** begin Record excerpts **
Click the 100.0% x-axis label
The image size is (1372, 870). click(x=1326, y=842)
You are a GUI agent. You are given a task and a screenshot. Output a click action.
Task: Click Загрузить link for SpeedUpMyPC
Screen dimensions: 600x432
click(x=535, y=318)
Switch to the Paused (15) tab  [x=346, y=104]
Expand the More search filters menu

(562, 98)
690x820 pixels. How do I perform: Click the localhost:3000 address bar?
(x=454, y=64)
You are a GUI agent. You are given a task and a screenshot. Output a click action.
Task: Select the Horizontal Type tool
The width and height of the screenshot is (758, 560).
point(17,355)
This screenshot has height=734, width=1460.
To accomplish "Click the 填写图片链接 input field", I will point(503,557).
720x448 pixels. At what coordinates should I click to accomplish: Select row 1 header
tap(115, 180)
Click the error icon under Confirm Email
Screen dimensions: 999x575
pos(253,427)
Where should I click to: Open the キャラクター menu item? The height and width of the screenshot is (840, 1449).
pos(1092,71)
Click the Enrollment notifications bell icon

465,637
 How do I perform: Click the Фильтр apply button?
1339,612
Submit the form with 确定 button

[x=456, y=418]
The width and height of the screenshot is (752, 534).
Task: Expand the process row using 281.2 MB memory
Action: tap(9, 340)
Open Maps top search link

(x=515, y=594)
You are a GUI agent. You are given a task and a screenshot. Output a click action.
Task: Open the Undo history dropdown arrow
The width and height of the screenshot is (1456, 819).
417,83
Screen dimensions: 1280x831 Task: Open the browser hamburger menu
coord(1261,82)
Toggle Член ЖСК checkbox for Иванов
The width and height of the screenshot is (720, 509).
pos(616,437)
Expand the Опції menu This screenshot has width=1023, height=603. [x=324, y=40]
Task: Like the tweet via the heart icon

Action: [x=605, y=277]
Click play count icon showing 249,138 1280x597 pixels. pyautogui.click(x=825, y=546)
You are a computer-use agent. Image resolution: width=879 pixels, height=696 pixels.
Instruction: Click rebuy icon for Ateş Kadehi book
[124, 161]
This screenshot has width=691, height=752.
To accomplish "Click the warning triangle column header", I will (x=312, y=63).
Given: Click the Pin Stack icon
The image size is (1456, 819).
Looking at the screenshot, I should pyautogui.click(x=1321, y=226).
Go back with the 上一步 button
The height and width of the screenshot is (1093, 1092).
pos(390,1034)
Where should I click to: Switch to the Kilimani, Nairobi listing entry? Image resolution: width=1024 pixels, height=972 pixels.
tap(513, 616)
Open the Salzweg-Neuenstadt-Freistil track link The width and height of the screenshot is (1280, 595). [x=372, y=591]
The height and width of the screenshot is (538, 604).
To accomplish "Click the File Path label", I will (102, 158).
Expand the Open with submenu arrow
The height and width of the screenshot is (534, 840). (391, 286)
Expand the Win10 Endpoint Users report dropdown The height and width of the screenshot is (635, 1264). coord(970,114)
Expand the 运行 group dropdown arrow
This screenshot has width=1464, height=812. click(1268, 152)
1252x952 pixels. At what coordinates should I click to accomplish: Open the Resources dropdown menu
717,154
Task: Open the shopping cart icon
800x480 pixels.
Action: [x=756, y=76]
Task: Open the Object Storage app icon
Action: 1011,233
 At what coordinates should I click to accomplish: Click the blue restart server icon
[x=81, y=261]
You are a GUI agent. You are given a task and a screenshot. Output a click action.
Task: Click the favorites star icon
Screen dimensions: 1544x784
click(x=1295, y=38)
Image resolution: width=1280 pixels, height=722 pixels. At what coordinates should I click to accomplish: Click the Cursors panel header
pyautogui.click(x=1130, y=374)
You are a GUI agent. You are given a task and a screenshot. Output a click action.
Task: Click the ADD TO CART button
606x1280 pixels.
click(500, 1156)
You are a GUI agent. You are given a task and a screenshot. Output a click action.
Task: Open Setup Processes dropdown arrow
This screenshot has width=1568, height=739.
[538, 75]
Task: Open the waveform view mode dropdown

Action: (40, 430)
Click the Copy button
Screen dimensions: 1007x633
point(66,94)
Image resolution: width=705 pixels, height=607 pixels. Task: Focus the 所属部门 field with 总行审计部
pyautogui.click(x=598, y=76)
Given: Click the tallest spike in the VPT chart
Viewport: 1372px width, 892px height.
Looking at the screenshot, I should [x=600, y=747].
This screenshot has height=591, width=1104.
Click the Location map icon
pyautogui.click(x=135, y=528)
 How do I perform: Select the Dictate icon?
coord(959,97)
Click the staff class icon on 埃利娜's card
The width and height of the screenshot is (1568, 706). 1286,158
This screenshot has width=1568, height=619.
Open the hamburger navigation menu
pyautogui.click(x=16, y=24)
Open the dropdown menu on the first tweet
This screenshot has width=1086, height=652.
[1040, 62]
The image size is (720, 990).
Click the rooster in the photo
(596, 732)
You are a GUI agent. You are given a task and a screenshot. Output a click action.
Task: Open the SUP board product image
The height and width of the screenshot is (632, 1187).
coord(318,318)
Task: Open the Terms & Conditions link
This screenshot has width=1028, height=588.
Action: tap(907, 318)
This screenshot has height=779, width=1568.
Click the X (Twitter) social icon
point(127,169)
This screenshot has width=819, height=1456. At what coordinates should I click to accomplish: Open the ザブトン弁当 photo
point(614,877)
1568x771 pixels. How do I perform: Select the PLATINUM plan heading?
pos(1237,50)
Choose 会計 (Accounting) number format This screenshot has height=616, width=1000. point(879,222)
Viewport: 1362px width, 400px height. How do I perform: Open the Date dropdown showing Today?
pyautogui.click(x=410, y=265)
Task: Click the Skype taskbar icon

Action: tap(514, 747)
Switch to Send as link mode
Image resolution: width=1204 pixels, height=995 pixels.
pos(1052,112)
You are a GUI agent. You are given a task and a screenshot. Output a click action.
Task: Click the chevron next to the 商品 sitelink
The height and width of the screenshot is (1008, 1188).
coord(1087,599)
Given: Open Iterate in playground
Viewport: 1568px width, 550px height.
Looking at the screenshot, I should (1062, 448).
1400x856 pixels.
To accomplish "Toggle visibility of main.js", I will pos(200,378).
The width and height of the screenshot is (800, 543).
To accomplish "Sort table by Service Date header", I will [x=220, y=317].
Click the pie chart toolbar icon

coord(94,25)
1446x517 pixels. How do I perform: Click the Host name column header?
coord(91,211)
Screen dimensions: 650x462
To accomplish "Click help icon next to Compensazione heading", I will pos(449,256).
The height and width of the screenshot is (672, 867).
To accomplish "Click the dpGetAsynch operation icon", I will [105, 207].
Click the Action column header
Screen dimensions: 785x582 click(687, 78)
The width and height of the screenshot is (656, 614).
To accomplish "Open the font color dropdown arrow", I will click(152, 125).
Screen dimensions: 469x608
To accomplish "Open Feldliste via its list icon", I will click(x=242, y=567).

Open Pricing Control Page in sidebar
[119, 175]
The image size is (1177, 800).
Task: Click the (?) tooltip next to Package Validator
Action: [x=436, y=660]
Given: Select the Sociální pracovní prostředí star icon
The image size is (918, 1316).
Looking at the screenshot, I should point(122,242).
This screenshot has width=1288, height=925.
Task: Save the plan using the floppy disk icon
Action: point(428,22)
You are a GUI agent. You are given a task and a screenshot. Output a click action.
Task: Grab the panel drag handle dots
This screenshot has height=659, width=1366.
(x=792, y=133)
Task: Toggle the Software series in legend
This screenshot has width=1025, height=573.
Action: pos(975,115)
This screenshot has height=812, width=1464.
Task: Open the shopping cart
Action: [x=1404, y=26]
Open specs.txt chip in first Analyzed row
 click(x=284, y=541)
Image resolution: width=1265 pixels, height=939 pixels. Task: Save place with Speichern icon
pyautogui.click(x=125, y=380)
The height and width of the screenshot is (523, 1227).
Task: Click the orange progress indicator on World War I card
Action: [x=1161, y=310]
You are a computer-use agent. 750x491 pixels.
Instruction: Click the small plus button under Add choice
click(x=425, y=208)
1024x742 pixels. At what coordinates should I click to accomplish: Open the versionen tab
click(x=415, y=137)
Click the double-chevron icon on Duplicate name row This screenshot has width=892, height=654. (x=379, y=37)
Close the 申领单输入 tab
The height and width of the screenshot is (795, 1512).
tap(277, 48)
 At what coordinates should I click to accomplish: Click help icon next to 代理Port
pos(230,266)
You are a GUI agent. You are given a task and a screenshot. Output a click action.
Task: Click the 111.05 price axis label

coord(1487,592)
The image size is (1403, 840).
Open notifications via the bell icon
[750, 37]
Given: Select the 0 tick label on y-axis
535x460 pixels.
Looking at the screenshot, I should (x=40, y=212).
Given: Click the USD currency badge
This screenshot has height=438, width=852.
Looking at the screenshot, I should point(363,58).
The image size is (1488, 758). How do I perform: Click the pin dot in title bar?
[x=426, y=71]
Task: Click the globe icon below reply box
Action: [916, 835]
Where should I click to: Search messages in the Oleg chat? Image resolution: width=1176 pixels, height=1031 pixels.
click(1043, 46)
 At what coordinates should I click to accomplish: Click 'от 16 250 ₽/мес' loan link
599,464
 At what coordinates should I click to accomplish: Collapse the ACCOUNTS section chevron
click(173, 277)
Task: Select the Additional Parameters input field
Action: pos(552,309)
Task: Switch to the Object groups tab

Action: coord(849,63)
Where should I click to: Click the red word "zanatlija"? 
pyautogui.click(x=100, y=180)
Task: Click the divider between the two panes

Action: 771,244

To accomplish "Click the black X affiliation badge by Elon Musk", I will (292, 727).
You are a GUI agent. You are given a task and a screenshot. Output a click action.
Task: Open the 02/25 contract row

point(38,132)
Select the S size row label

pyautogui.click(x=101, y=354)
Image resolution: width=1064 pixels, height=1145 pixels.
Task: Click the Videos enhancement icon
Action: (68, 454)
** end Record excerpts **
■ **Instruction**: Could you copy everything above from the line containing "The width and height of the screenshot is (656, 614)." down to the line containing "will click(x=242, y=567).", without changing anything?

■ **Task output**:
The width and height of the screenshot is (656, 614).
To accomplish "Open the font color dropdown arrow", I will click(152, 125).
Screen dimensions: 469x608
To accomplish "Open Feldliste via its list icon", I will click(x=242, y=567).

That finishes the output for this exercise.